In 1966, Bingham was signed to a publishing contract with Elektra Records. After a brief stint at Elektra in Los Angeles and one single (deep regret/your problems and mine) released on Warner Bros., he returned to Bloomington where he attended Indiana University. There he joined the avant-rock group Screaming Gypsy Bandits and also began his own indie label, Bar-B-Q Records. In 1975, he moved to New York City, forming the Social Climbers with bassist-singer Jean Seton Shaw and keyboardist/arranger/composer Dick Connette.

In 1982, he moved to New Orleans. He started The Boiler Room recording studio and in 2001 opened Piety Street Recording. Bingham and Piety Street were featured in HBO's "Treme" series. Other notable sessions Bingham recorded at Piety Street include Dr. John's Mercernary, James "Blood " Ulmer's Bad Blood In the City: The Piety Street Sessions and Fugs founder Ed Sanders' Poems For New Orleans for which Bingham co-produced and composed the music. In 2011, Bingham recorded, mixed and helped arrange the Marianne Faithfull LP Horses and High Heels.
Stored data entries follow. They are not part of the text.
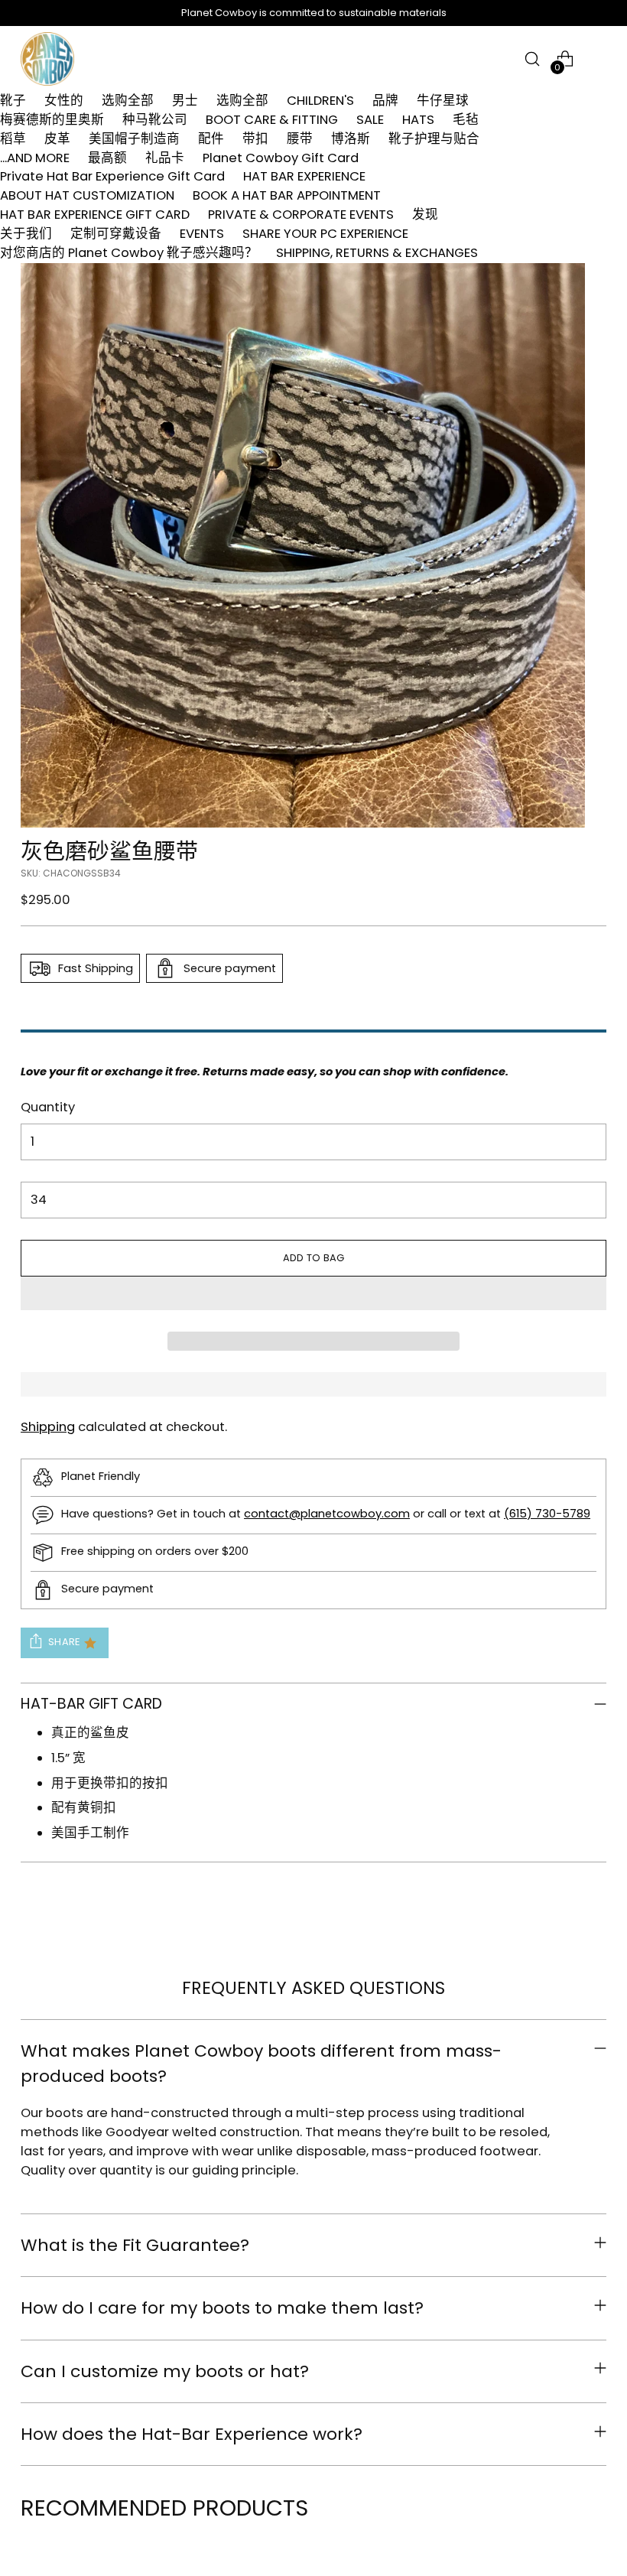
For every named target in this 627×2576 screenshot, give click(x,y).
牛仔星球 (443, 100)
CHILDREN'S (320, 100)
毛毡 (466, 119)
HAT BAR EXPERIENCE (304, 176)
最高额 (107, 158)
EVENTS (202, 233)
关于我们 (26, 233)
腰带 (300, 139)
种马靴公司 (154, 119)
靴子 (13, 100)
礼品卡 (164, 158)
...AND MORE (35, 158)
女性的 (63, 100)
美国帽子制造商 (134, 139)
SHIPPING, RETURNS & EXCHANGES (377, 253)
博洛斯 (350, 139)
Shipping (48, 1427)
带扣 (255, 139)
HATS (418, 119)
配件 (211, 139)
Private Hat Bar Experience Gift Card (112, 176)
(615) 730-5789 (547, 1513)
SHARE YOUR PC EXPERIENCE (325, 233)
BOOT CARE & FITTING (272, 119)
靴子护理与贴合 (433, 139)
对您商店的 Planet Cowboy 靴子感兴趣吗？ (129, 253)
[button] (313, 1293)
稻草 (13, 139)
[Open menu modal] (598, 59)
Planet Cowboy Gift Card (281, 158)
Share (64, 1641)
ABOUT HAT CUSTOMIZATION (87, 195)
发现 (425, 214)
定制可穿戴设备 (115, 233)
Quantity (48, 1107)
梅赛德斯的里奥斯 (52, 119)
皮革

Bingham has produced records for Flat Duo Jets, Glenn Branca, Dr. Michael White, Ed Sanders, Rebirth Brass Band, John Scofield, MX-80, Happy Talk Band, Cubanismo, The Du-tels, The Naked Orchestra, Morning 40 Federation, Mem Shannon, Andrei Codrescu, Sarah Quintana, Byron Knott, The Write Brothers, Paul Sanchez, Peter Stampfel and Michael Cerveris among others.

A long-standing colleague of Hal Willner, Bingham participated in a series of Willner tribute recordings, including 1984's That's the Way I Feel Now: A Tribute to Thelonious Monk, 1985's Lost in the Stars: The Music of Kurt Weill and 1989's Stay Awake: Various Interpretations of Music from Vintage Disney Films. He also played guitar and contributed compositions to Allen Ginsberg's The Lion For Real.

In 1991, Bingham arranged horns and strings on R.E.M.'s Out Of Time.

He has released two albums under his own name; 1989's I Passed For Human and Psalms Of Vengeance (2009).